Brief: Since only part of the material is needed, please repeat exactly the line that includes "[Закрыть] (306, 86)" and every line after it, up to the last.
────────────────────
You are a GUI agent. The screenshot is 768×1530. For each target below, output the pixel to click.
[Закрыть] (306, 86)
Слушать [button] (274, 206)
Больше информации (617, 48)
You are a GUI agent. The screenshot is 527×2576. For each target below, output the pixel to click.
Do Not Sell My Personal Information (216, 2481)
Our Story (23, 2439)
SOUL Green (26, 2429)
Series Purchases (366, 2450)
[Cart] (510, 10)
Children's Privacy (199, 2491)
────────────────────
Final answer:
[Закрыть] (306, 86)
Слушать [button] (274, 206)
Больше информации (617, 48)
You are a GUI agent. The screenshot is 527×2576. For each target below, output the pixel to click.
Do Not Sell My Personal Information (216, 2481)
Our Story (23, 2439)
SOUL Green (26, 2429)
Series Purchases (366, 2450)
[Cart] (510, 10)
Children's Privacy (199, 2491)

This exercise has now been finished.